XMLATTRIBUTES vs. values of type XML

From: Florian Pflug <fgp(at)phlo(dot)org>
To: PG Hackers <pgsql-hackers(at)postgresql(dot)org>
Subject: XMLATTRIBUTES vs. values of type XML
Date: 2011-07-26 20:44:56
Message-ID: C71079E6-12D8-4048-B8C5-18368936FD5D@phlo.org
Views: Raw Message | Whole Thread | Download mbox | Resend email
Thread:
Lists: pgsql-hackers

Hi

While reviewing the (now applied) XPATH escaping patches, Radoslaw found one
case where the previous failure of XPATH to escape its return value was offset
by XMLATTRIBUTES insistence to escape all input values, even if they're
already of type XML.

To wit, if you do

SELECT XMLELEMENT(NAME "t", XMLATTRIBUTES('&amp;'::XML AS "a"))

you get

xmlelement
--------------------
<t a="&amp;amp;"/>

which is somewhat surprising.
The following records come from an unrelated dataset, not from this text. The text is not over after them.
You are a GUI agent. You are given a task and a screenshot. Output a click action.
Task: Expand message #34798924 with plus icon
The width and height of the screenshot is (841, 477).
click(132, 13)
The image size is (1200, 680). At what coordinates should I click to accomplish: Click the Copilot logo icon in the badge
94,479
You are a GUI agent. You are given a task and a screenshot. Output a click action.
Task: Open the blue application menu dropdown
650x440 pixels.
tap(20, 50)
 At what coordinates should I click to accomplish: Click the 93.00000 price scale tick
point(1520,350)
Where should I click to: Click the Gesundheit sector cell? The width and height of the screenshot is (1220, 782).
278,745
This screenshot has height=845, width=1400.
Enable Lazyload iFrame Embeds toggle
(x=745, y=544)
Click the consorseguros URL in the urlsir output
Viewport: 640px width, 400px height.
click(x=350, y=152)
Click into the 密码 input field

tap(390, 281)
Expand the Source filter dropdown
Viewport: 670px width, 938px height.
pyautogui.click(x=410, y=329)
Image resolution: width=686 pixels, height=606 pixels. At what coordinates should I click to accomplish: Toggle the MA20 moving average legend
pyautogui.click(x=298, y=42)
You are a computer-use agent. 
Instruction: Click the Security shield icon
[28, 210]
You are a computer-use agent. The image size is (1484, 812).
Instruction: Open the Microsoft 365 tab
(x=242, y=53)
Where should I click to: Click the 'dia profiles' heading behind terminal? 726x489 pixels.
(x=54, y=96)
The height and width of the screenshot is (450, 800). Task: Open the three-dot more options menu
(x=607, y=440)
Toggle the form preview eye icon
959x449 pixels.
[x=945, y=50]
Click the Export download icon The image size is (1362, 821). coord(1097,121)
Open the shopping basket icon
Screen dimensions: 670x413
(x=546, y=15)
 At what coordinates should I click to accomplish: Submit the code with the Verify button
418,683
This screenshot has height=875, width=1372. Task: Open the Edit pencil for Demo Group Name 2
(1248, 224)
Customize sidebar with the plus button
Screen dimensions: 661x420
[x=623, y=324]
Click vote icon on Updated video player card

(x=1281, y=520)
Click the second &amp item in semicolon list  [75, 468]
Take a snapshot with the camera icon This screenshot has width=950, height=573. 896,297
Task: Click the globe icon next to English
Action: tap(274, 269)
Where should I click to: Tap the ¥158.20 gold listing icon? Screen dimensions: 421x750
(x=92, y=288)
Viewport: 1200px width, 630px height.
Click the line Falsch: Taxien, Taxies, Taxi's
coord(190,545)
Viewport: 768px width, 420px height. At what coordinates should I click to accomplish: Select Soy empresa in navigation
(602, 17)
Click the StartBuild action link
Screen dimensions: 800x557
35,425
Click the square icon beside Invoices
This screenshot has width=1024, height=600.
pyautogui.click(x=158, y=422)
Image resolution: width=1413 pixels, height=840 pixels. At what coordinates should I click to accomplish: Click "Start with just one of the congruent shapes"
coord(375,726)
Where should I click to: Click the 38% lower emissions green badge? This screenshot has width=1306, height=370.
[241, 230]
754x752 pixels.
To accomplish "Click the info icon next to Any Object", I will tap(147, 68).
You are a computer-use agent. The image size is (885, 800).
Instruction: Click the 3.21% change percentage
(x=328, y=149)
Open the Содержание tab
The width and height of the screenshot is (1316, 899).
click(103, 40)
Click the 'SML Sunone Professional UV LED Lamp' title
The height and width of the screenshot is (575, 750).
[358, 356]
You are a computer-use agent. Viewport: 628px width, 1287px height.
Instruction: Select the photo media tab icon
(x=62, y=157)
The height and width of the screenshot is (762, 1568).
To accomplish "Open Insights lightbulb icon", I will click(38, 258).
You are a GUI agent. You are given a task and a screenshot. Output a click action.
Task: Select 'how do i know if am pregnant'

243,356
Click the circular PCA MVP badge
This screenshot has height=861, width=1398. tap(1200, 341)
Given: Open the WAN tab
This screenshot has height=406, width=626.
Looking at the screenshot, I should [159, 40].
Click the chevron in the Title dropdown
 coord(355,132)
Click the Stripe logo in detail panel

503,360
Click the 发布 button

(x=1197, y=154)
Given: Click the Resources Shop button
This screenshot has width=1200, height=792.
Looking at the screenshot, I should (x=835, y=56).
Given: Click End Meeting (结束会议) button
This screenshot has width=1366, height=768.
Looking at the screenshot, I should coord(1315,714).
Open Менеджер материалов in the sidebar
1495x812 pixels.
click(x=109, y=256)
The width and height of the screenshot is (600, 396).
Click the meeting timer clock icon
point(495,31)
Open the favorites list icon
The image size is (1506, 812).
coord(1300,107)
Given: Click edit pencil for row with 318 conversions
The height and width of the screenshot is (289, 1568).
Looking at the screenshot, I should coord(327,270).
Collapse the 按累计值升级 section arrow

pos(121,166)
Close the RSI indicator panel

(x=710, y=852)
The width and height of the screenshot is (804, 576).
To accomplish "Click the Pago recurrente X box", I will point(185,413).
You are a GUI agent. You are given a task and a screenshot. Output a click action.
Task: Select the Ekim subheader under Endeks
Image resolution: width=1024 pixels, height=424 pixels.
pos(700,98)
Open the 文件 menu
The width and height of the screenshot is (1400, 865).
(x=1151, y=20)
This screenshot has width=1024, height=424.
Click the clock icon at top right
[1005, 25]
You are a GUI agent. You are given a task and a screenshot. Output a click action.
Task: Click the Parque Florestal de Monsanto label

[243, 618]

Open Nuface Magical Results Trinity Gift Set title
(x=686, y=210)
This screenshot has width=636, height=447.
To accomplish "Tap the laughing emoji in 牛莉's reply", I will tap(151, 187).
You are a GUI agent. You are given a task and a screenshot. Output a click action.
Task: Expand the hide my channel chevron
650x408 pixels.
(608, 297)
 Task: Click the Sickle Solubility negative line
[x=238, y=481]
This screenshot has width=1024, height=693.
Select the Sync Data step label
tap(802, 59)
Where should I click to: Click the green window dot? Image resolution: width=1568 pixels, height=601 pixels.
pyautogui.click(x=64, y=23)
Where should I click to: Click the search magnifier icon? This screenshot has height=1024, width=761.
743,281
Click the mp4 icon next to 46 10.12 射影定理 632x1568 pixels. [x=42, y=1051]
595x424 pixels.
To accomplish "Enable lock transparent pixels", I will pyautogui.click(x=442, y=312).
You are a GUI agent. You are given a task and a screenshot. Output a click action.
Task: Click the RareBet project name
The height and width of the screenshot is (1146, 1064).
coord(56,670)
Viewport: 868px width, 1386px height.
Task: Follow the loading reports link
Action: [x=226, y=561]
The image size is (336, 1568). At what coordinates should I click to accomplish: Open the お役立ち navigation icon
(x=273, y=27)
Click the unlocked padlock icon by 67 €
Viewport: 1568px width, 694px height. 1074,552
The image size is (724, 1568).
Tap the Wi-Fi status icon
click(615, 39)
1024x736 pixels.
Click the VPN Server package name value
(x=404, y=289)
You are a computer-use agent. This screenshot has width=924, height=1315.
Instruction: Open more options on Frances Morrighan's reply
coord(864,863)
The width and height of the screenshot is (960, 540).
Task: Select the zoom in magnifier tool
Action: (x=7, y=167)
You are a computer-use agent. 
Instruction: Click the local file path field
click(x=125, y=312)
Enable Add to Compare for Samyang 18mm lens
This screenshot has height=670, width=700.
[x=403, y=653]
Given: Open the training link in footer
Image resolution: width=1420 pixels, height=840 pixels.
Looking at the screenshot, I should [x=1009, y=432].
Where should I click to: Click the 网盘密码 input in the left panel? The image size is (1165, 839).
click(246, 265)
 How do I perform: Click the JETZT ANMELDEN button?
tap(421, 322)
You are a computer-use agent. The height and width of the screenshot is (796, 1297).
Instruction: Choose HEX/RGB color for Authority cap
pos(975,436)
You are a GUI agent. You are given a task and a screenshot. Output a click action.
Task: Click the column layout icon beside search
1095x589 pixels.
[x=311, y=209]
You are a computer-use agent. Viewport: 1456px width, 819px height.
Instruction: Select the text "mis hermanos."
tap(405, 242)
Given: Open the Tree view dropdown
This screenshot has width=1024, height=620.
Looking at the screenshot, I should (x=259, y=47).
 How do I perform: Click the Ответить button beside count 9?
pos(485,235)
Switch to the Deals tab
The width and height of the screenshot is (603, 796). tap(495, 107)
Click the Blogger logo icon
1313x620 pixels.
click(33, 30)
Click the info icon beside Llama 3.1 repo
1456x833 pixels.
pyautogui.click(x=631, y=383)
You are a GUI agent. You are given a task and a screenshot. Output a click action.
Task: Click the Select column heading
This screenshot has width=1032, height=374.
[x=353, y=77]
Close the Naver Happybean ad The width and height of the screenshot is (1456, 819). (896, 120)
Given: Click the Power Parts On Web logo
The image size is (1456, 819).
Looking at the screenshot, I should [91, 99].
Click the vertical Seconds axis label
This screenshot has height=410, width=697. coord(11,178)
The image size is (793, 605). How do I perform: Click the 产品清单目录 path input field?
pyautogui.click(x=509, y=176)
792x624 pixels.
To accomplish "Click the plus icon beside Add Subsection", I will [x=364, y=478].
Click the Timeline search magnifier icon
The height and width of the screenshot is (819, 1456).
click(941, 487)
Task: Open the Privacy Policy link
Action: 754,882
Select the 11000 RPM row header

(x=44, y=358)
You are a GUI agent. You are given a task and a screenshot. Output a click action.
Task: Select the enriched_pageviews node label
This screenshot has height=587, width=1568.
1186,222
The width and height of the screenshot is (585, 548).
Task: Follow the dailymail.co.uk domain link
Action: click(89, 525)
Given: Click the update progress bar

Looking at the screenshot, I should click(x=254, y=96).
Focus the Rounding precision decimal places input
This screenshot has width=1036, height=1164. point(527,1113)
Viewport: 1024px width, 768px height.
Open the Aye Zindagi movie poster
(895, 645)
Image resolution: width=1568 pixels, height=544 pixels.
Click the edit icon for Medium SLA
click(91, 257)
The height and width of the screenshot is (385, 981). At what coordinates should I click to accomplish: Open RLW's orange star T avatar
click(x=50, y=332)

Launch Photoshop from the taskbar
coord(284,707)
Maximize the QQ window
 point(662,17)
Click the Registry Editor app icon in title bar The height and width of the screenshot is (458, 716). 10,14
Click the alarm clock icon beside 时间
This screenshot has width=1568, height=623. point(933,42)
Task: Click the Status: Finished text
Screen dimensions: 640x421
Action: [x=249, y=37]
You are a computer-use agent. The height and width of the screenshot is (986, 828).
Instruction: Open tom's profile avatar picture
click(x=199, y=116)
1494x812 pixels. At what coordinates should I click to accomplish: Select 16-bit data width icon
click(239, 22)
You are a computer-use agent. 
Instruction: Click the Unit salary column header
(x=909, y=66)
Especially since

SELECT XMLELEMENT(NAME "t", '&amp;'::XML);

gives

xmlelement
--------------
<t>&amp;</t>

as one would except. Now, it seems rather unlikely that a real application
would actually contain a query similar to the former one - you usually don 't
store XML in the attributes of XML nodes. But since XPATH() returns XML, it's
not unlikely that an application would do

SELECT XMLELEMENT(NAME ..., XMLATTRIBUTES((XPATH(...))[1] AS ...))

As it stands, on 9.2 the values returned by the XPath expression will be
escaped twice - once by XPATH and a second time by XMLATTRIBUTES, while on 9.1
the value will be escaped only once.

Since this seems to be the most likely situation in which XMLATTRIBUTES would
receive an input argument of type XML, and since it's not entirely logical for
XMLATTRIBUTES to unconditionally escapes values already of type XML, I propose
to change the behaviour of XMLATTRIBUTES as follows.

Values not of type XML are be treated as they always have been, i.e. all
special characters (<,>,&,",') are replaced by an entity reference (&lt;,
&gt;, &amp;, &quot;, &apos;).

Values of type XML are assumed to be already escaped, so '&' isn't treated as
a special character to avoid double escaping. The other special characters
(<,>,",') are escaped as usual.

The safety of this relies on the fact that '&' may never appear in a
well-formed XML document, except as part of an entity reference. This seems to
be the case, except if CDATA sections are involved, which may contain plain
ampersands. So the actual escaping rule would have to be a bit more complex
than I made it sound above - we'd need to detect CDATA sections, and
re-enabled the escaping of '&' until the end of such a section.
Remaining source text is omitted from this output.